Recommendation 8: As well as top-down leadership and coordination, there is also a need to build capability and skills within government. We recommend the establishment of a cross-government community of interest, bringing together the analytical and policy communities, to generate and develop potential ‘use cases’ and create a body of knowledge and expertise within the civil service. GDS and the Data Science Partnership between GDS, Office for National Statistics, Cabinet Office and the Government Office for Science could act as the convenors of this community of interest. There are important opportunities for government to stimulate the business sector by acting as a smart customer in procuring distributed ledger applications.
Some interesting ideas and concepts extracted:
- Ledgers are in commerce activities since ancient times. Computers offered a simply transfer from paper to bytes. Now algorithms, enable the collaborative creation of digital distributed ledger, with powerfull properties.
- Distributed ledgers may help governments to collect taxes, deliver benefits, issue paspports, record land registries, assure the supply chain of good, and generallty ensure the integrity of government records and services.
- Estonian government has been experimenting with distributed ledger technology know as Keyless Signature Infrastructure (KSI).
- Everledger, provides a distrivuted ledger that assures the identity of diamonds, from being mined and cut to being sold and insured.
- The governemnt office of science establish a senior group of experts from business, government and accademia to asset the oportunities for distributed ledgers to be used within government and the private sector and to determine what actions goverrment and others need to take to facilitate the benefitial use of distributed ledger technology and to avoid possible harms.
- Distributed ledger technology provides the framework for government to reduce fraud, corruption, error and the cost of paper-intensive propcesses.

▶ _Data shown_:
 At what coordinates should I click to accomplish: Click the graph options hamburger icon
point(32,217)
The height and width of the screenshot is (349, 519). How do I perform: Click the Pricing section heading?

▶ _Task 1_: According to the distributed ledger text, which bodies make up the Data Science Partnership?
▶ _Task 2_: In the distributed ledger text, transcribe the stretch from "- Estonian government" through "of paper-intensive propcesses.".
The lines are separate material and have nothing to do with the distributed ledger text.

▶ _Answer 1_: GDS, the Office for National Statistics, the Cabinet Office and the Government Office for Science.

▶ _Answer 2_:
- Estonian government has been experimenting with distributed ledger technology know as Keyless Signature Infrastructure (KSI).
- Everledger, provides a distrivuted ledger that assures the identity of diamonds, from being mined and cut to being sold and insured.
- The governemnt office of science establish a senior group of experts from business, government and accademia to asset the oportunities for distributed ledgers to be used within government and the private sector and to determine what actions goverrment and others need to take to facilitate the benefitial use of distributed ledger technology and to avoid possible harms.
- Distributed ledger technology provides the framework for government to reduce fraud, corruption, error and the cost of paper-intensive propcesses.